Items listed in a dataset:
- - -

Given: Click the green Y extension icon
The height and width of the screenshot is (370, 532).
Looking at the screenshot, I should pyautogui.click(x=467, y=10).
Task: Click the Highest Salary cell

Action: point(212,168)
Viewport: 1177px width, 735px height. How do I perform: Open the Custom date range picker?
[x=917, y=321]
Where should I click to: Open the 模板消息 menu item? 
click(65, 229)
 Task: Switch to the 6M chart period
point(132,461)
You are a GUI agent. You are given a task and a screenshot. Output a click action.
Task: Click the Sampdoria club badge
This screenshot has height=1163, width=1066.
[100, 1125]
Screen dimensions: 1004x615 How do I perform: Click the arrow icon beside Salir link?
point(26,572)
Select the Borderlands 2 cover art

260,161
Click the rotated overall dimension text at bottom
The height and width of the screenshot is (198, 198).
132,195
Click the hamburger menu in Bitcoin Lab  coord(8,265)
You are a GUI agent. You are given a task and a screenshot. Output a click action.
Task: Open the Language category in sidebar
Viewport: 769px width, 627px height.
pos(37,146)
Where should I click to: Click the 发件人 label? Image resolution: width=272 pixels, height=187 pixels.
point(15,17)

- - -

Find the line that contains "Click the hamburger" in the data above. Reproduce it and every later line exactly, through the last one.

Exercise solution>
Click the hamburger menu in Bitcoin Lab  coord(8,265)
You are a GUI agent. You are given a task and a screenshot. Output a click action.
Task: Open the Language category in sidebar
Viewport: 769px width, 627px height.
pos(37,146)
Where should I click to: Click the 发件人 label? Image resolution: width=272 pixels, height=187 pixels.
point(15,17)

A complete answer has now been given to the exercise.